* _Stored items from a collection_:
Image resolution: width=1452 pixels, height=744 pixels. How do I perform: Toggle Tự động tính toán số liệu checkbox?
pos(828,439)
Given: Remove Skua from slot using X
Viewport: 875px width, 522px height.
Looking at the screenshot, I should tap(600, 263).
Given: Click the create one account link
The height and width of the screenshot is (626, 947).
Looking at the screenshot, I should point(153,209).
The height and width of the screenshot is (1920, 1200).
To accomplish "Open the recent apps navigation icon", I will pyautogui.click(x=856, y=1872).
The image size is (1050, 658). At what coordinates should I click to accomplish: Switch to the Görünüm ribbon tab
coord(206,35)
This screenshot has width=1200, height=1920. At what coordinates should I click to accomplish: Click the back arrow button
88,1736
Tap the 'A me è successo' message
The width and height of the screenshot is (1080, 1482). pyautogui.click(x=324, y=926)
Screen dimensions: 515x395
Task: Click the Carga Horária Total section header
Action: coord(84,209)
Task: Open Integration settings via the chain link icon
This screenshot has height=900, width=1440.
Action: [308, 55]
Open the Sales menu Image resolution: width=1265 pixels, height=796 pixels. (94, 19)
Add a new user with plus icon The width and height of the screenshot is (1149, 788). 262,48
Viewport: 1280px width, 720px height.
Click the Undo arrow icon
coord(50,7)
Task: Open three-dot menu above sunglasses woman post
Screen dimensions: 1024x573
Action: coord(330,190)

* _Task details_:
From the records above, copy each line in which the string "menu" occurs.

* _Result_:
Open the Sales menu Image resolution: width=1265 pixels, height=796 pixels. (94, 19)
Task: Open three-dot menu above sunglasses woman post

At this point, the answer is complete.